As a newly elected member of the Executive Board of SNYC, I was seated on the stage right behind W.E.B. DuBois when he gave his closing address, “Behold the Land.” His major message was that talented young people should remain in the South and struggle for equality. This brief, powerful and prophetic speech had enormous influence on the delegates. Many of them went on to become both mentors and participants in the more famous civil rights movement which began in Montgomery, Alabama nine years later.
All the full time staff of SNYC were Communist Party members and under its discipline. This created some problems which I will discuss elsewhere. When the New Orleans Youth Council was born in 1945, the Communist Party had dissolved itself the year before and knew nothing about this new, spontaneous youth movement. By 1946 almost all the New Orleans Youth Council officers were recruited into the restored Communist Party of Louisiana. NOYC was ordered dissolved by the Communist Party ostensibly to create a chapter of SNYC instead.

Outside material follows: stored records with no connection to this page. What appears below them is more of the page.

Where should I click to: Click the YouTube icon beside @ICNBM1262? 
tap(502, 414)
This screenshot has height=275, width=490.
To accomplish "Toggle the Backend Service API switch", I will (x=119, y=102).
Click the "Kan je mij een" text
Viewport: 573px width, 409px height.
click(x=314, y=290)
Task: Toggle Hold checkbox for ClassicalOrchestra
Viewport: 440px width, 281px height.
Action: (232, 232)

By 1947, SNYC was dead. Here’s how it happened. An openly publicized meeting at Carpenter’s Hall in the French Quarter was announced by the Communist Party to introduce James E. Jackson, Jr., Educational Director of SNYC, to the community as the Communist Party’s new District Organizer. The meeting was brief. Police were lined up along the walls. A goon squad (vigilantes) from the Seafarers’ International Union (an all white AFL union) attacked the audience with metal folding chairs. The police waited until the attack was over and arrested only the speakers and the men in the audience, not their attackers. I went to night court to see what became of the men. Judge Edwin Babylon presided. He asked the prisoners to choose a person to be their spokesman. They chose an African-American trade unionist. The judge was shocked, and said, “You mean to say you white people are going to let a nigger speak for you?”

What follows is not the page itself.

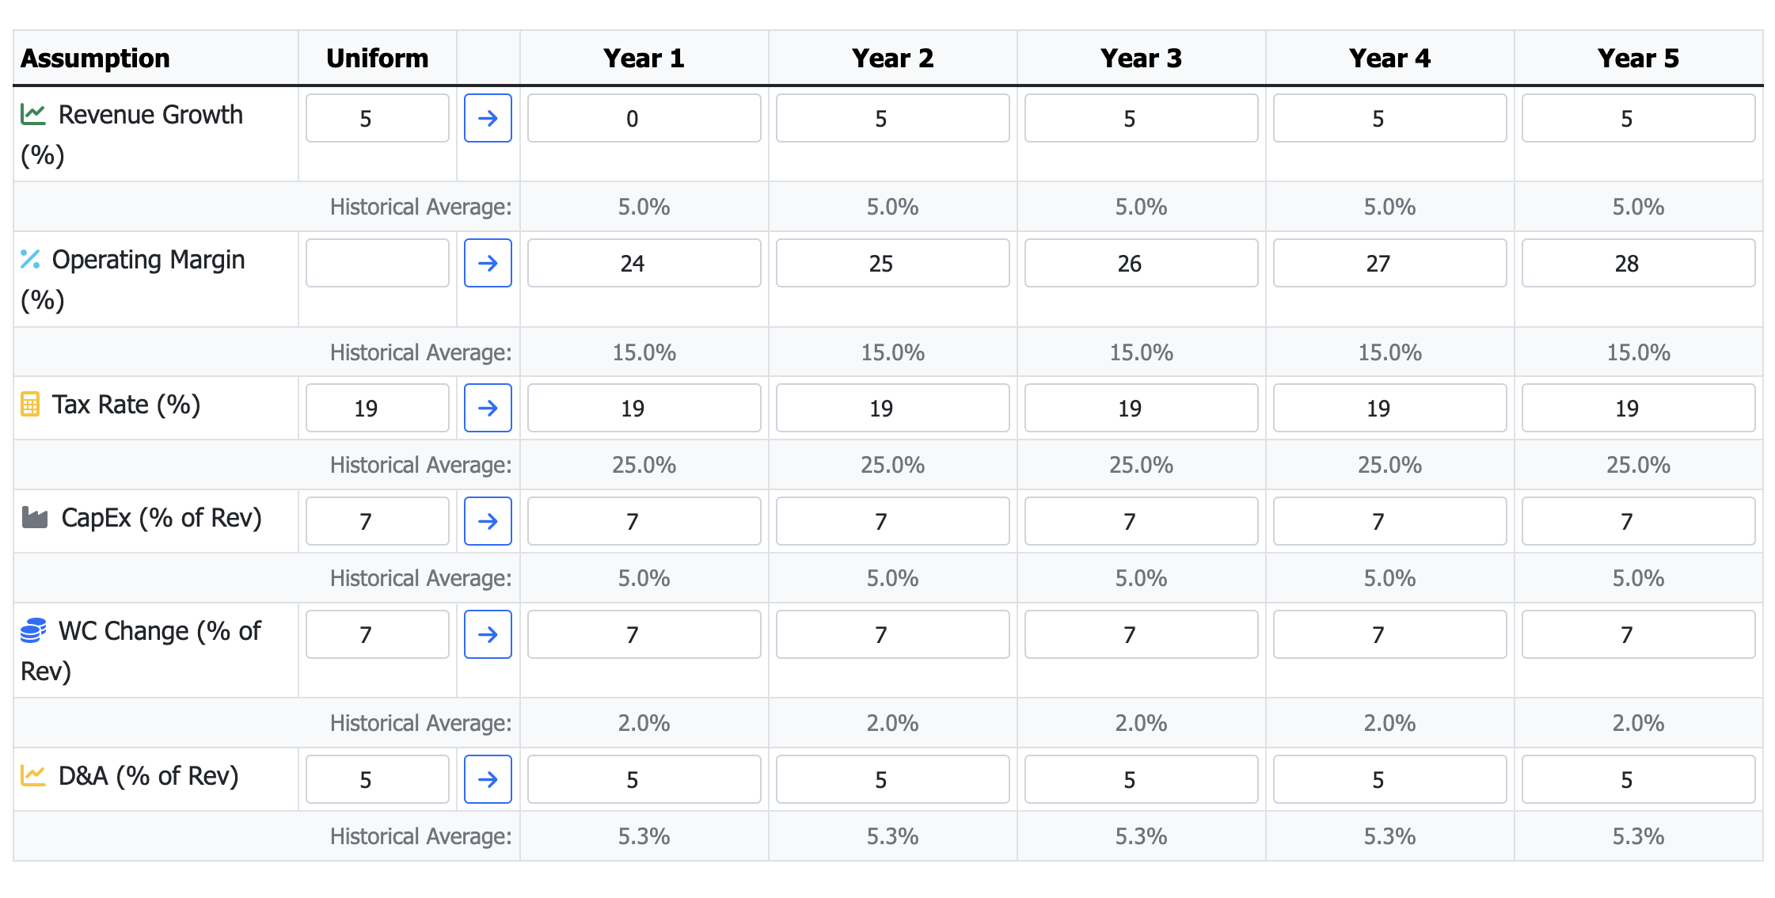Click the Tax Rate calculator icon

Members of the goon squad came looking for James Jackson in his apartment a few days after the trial. He locked himself in the bathroom and picked up the top of the toilet tank to defend himself. The police arrived and charged him with criminal mischief for breaking the toilet! As he left the courtroom, a mob was outside waiting for him. My father, attorney Herman L. Midlo, walked out of the courthouse with Jackson and told the crowd, “I know every one of you and you won’t get away with it if you lay a hand on this man.”
The mob let Jackson leave unharmed. He left town shortly thereafter and joined his wife Esther Cooper Jackson and their family in Detroit. By then all of SNYC’s leadership had already retreated north to escape the violence directed against SNYC meetings by Birmingham Police Commissioner T. Eugene “Bull” Connor in Birmingham. Only SNYC founder and leader Louis E. Burnham remained in the South to co-chair former Vice President Henry A. Wallace’s southern campaign for President in 1948. After the presidential race ended with cold warrior Harry S. Truman’s victory, Burnham closed SNYC’s office in Birmingham and left the South.